## WHAT IS ASKED
Extend the step-by-step account of a substitute teacher's school day from the point where it stops, rather than anything in the listing.

### TEXT EXCERPT

The first year, almost all of my assignments were automated calls in the early morning. About 2-3 hrs (4:30-6:30AM) before the assignment, the phone will ring and request consent to take a class. As you get experience, teachers will pre-arrange assignments days and even weeks in advance. (I hate the early morning phone calls…)

2) Getting Ready:

Shower, shave, dress business causal and make a sack lunch. I take a sack lunch because the typical school “lunch hour” is exactly 40mins and there usually isn’t any time to go off campus to eat. Don’t even ask about buying the school cafeteria lunch. It’s too expensive and crappy quality.

3) Getting There:

Make sure you know how to get to the school before you leave home. I have a binder of MapQuest maps for all the elementary schools in the district. Your assigned arrival time is 30mins before the kids are due to enter your room. If you are a few minutes late, it’s no biggie. If you decide to get there too early you might find yourself waiting in the parking lot until the school secretary arrives.

4) After Getting There:

Check in with the school secretary. Some schools make you sign in before class; others insist you sign on the way out. Get your classroom key and room number. If this is the first time at this school, ask for a map with the location of the office and “your” room marked. Ask for directions to the restrooms, teachers lounge and teachers mail boxes. Use the restroom. You won’t have another opportunity until the first recess.

######
### GIVEN DATA

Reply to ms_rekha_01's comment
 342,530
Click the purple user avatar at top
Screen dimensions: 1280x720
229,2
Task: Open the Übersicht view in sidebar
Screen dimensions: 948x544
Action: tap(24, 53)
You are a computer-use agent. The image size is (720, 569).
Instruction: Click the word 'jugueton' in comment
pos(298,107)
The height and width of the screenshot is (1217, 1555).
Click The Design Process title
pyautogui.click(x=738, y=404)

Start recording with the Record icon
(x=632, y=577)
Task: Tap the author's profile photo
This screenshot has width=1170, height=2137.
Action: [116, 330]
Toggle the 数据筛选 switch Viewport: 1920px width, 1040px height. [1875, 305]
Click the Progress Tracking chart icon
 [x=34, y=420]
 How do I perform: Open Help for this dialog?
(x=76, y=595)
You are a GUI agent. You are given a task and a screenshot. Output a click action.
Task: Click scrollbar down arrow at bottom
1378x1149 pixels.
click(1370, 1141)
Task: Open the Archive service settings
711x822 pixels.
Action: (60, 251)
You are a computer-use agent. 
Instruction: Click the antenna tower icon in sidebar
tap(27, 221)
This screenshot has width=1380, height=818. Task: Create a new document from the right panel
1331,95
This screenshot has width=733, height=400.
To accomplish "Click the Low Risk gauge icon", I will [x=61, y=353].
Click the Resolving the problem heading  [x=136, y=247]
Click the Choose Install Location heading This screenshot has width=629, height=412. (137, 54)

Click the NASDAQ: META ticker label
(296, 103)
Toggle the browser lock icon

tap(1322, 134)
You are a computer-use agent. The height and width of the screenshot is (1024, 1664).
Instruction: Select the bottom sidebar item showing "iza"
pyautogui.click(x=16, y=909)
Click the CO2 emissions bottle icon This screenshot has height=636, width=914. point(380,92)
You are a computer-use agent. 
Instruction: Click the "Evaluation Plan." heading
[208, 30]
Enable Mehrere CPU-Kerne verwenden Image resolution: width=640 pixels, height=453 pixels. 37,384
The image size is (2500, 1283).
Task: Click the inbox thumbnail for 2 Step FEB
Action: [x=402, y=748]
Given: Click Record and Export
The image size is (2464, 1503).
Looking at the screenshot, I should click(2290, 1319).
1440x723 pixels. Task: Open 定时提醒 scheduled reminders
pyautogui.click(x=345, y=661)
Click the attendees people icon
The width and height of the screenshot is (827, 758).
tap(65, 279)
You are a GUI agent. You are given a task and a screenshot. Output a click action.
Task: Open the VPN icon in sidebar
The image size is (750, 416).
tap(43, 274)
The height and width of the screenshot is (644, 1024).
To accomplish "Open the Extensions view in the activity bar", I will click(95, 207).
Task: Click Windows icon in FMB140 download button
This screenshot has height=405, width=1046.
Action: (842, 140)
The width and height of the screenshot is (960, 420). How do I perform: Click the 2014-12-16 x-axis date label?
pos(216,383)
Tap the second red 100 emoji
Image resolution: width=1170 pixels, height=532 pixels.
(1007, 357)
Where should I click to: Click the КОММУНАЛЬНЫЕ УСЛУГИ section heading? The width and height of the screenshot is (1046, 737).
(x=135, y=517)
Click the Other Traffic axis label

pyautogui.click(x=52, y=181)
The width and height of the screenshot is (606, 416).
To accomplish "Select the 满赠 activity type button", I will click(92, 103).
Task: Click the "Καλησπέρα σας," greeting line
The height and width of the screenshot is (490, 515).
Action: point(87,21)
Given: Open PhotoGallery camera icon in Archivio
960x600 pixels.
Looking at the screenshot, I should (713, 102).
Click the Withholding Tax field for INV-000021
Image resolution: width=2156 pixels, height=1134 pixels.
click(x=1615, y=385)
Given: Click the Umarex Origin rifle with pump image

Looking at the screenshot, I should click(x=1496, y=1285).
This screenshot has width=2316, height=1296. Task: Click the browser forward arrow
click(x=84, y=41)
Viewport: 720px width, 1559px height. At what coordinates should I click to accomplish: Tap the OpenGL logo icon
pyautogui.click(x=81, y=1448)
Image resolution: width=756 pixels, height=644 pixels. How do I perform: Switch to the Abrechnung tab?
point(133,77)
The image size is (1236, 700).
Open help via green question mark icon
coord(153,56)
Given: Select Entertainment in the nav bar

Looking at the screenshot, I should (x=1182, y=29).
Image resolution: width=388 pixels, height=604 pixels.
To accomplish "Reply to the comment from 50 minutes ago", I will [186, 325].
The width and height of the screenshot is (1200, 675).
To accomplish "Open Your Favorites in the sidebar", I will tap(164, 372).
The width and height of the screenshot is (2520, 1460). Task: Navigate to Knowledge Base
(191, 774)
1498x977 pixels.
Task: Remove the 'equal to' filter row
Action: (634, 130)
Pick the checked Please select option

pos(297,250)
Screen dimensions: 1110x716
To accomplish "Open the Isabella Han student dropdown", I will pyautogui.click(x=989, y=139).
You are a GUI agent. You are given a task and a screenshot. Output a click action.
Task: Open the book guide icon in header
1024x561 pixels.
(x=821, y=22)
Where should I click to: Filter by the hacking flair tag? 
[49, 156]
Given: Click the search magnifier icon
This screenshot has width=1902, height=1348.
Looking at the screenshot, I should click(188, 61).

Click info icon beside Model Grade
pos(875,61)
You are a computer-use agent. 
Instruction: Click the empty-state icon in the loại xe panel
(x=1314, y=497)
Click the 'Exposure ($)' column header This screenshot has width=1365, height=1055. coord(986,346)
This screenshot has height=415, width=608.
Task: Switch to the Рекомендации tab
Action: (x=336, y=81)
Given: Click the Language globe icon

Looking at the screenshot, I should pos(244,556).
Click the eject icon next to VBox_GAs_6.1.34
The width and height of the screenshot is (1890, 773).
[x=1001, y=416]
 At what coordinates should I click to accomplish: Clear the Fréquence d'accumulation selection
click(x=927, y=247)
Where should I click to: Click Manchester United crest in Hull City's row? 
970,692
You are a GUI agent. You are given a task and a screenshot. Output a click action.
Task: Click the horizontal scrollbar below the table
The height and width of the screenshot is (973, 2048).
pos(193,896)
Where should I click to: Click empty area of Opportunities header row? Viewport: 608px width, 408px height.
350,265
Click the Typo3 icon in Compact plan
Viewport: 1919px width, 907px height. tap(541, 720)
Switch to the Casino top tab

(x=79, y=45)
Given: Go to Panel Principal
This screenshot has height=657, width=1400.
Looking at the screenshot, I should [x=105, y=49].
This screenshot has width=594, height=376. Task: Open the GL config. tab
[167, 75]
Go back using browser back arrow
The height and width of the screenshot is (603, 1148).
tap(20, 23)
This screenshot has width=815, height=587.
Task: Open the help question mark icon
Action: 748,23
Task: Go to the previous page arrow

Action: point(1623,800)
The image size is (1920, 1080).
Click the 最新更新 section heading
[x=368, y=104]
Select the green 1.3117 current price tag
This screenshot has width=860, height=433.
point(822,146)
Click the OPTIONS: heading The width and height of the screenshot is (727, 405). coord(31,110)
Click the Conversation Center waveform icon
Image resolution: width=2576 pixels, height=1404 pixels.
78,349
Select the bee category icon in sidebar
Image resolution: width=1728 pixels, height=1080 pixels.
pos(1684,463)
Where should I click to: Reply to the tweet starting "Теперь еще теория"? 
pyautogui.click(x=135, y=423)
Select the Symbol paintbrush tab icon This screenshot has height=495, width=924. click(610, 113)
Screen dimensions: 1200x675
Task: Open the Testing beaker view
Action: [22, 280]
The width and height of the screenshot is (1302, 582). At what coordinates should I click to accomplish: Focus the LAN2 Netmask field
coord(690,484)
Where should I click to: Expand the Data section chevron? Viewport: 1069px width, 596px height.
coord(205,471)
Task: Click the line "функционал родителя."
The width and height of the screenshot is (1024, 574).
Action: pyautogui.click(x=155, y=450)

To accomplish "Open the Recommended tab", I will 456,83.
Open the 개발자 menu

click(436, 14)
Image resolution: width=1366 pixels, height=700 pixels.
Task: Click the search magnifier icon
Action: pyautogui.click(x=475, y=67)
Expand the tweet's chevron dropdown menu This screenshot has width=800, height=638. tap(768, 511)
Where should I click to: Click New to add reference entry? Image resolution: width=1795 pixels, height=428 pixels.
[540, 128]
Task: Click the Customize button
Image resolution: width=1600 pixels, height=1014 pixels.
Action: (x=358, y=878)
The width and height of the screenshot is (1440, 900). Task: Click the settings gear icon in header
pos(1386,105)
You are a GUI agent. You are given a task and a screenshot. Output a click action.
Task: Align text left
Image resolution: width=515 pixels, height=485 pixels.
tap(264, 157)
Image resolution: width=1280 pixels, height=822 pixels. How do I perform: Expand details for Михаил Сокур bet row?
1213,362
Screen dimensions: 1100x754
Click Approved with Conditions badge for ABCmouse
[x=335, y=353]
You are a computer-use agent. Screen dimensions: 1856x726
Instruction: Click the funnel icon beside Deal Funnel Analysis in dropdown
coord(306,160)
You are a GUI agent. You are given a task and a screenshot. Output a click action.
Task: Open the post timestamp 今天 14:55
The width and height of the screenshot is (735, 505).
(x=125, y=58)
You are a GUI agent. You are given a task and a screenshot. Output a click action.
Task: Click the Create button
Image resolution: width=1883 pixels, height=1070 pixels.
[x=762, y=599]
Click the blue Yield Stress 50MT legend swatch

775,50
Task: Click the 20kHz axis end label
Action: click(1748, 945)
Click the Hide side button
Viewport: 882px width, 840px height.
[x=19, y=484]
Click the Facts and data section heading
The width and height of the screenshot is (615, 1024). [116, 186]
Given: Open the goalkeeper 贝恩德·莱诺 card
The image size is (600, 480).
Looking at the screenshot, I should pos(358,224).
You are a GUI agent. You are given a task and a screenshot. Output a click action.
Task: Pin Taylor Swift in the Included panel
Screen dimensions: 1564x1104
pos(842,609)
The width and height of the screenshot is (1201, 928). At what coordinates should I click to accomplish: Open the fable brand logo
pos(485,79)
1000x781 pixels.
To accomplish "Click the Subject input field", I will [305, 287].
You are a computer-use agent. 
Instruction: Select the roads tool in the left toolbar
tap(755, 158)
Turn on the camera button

######

## RESPONSE TO THIS TASK
5) Get Data:

After stowing your lunch in the fridge, find “your teacher’s” mail box and check for an attendance list and/or lesson plans. If they aren’t here then they may already be in the classroom.

6) Locate Classroom:

Unlock door, turn on the lights and, if necessary, the A/C or heating system. I suggest leaving the door locked until you get settled. You don’t want kids running in/out dumping back packs or hanging around while you’re getting settled.

7) Locate Materials

Locate the lesson plans and attendance sheet if you haven’t already brought them over from the office. If you are lucky you might even have a seating chart. If not, this might be a great time to make a rough one using the table arrangements and name tags on the student desks if available.

8) Arrange Materials

Look over the lesson plan, locate all the books and handouts referenced. Might be a good idea to arrange them in the order used and open all books to pages referenced.

9) Board work

Write your name (or alias) with today’s date on the white board. If there is additional time, you might write the day’s agenda on the board from the lesson plan.

10) Go Get’em

When ready, go find where your class lines up. Sometimes it’s right outside the door most times it’s out in the playground. Once the bell rings take them to class and let them get unpacked and settled.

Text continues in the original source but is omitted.